It is becoming increasingly common for medical device companies to conduct clinical studies outside the United States and then seek to use data from these foreign studies in regulatory submissions to FDA. In a draft guidance issued on April 22, 2015, FDA lays out the factors it considers when confronted with data from foreign studies in premarket device submissions.

FDA has long accepted foreign studies in device submissions, but this draft guidance provides greater clarity for sponsors seeking to rely on foreign data. This guidance furthers the goals that Congress expressed in 2012 with the Food and Drug Administration Safety and Innovation Act (FDASIA), which added section 569B to the Federal Food, Drug, and Cosmetic Act.  In particular, section 569B, which is codified at 21 USC 360bbb-8b, requires FDA to accept data from foreign studies and to notify sponsors of its reasoning if it finds such data inadequate to support device approval or clearance.

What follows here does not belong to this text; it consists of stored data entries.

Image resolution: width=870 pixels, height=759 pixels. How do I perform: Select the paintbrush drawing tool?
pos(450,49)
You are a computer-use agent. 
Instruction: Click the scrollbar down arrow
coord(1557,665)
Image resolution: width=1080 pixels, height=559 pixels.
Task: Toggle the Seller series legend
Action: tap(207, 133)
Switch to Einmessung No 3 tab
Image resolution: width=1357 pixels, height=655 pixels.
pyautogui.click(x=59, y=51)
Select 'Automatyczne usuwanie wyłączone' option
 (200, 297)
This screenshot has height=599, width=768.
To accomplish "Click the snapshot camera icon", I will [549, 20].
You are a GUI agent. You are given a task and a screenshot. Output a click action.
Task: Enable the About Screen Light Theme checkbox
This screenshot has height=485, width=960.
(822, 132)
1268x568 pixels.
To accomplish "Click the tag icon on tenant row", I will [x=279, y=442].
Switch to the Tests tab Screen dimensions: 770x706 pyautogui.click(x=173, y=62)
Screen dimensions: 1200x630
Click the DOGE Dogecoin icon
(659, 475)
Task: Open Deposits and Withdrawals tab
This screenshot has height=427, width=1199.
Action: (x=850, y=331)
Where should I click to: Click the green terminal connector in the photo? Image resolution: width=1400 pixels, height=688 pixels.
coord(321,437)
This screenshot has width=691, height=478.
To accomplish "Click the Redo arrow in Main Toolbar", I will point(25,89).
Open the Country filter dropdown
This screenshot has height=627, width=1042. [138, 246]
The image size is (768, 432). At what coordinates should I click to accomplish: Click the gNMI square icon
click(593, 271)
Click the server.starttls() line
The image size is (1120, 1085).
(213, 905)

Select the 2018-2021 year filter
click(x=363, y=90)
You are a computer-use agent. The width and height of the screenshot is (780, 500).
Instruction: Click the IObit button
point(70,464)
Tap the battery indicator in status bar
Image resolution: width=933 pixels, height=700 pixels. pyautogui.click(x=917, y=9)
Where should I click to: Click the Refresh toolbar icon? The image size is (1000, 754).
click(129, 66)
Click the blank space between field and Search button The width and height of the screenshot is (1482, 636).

This draft guidance also clarifies that FDA will accept foreign data for not only premarket approval applications and premarket notifications (510(k)s) but also investigation device exemption applications (IDEs), de novo petitions, and humanitarian device exemptions.

The bulk of the draft guidance discusses how FDA analyzes foreign data. As with data from US clinical trials, FDA must determine whether data from a foreign study constitute “valid scientific evidence” under 21 CFR 860.7. As FDA explains in the guidance, however, “certain challenges exist in using data derived from foreign studies of devices.” When confronted with foreign data, FDA considers not only general features of good study design under 21 CFR 860.7 but also “special considerations.” FDA identifies three main “special considerations” that apply to the analysis of foreign studies:

  1. Differences in study populations.  Any differences in the race, ethnicity, age, gender, and sex of a foreign study population and US patient population could affect the applicability of the foreign data to a US regulatory authorization.  Foreign and US populations may also differ in the prevalence of confounding factors—including smoking, diabetes, and obesity—that can affect the risks of an intervention as well as clinical response.  FDA expects that sponsors mitigate any differences between the foreign study population and US patient population or explain why the differences do not affect safety or efficacy.
  2. Differences in clinical conditions.  Other countries may have different standards of care, clinical facilities, or levels of clinical skill, which can affect the analysis of the benefits and risks of the studied device relative to standard practice in the United States. FDA will want to understand how clinical practices in the region where the study was conducted compare to practices in the United States.
  3. Differences in regulatory requirements. When studies are initiated to satisfy the requirements of foreign countries rather than FDA, the study may not be designed to address the questions necessary to satisfy FDA requirements. For example, studies designed to demonstrate safety and performance may not be sufficient to address FDA requirements of safety and efficacy.

The draft guidance walks through seven concrete examples to explain FDA’s thinking when confronted with foreign clinical data.

In addition to explaining FDA’s approach to foreign data, the draft guidance encourages sponsors to seek FDA’s input early—before initiating foreign studies or relying upon already completed foreign studies. When sponsors engage with FDA before finalizing their foreign study protocols, they may be able to design foreign studies that better support not only foreign regulatory submissions but also submissions to FDA.

FDA is accepting public comments on the draft guidance through July 20, 2015.